- _Material for the task_
+ + + + + + +

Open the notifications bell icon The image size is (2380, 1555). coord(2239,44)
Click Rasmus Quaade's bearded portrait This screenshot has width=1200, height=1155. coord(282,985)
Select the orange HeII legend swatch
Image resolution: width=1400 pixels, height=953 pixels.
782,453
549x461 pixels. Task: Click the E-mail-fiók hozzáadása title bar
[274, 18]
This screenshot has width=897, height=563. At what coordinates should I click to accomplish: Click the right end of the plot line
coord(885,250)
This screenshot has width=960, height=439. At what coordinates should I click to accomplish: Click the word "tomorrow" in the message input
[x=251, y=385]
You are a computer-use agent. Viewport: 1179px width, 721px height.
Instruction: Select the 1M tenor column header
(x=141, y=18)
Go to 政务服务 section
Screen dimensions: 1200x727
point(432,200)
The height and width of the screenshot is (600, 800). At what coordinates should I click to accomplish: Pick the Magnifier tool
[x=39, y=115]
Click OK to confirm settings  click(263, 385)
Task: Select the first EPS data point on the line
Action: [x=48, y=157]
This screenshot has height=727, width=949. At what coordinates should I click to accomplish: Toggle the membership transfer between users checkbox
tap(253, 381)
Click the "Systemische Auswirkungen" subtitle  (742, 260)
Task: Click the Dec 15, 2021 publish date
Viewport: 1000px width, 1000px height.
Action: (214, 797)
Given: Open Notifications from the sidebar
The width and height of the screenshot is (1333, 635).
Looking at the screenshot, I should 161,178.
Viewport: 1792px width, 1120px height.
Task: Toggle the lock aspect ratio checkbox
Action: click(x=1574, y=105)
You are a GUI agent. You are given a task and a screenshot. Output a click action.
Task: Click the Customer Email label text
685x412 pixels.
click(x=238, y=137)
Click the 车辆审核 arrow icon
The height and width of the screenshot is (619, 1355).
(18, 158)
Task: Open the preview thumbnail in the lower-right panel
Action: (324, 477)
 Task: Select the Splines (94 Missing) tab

+ + + + + + +

- _Your task_
Among the lines above, find the one with "The width and" and the one with "You are a GUI". Quote both and everything between them, exactly.

- _Response to this task_
The width and height of the screenshot is (1333, 635).
Looking at the screenshot, I should 161,178.
Viewport: 1792px width, 1120px height.
Task: Toggle the lock aspect ratio checkbox
Action: click(x=1574, y=105)
You are a GUI agent. You are given a task and a screenshot. Output a click action.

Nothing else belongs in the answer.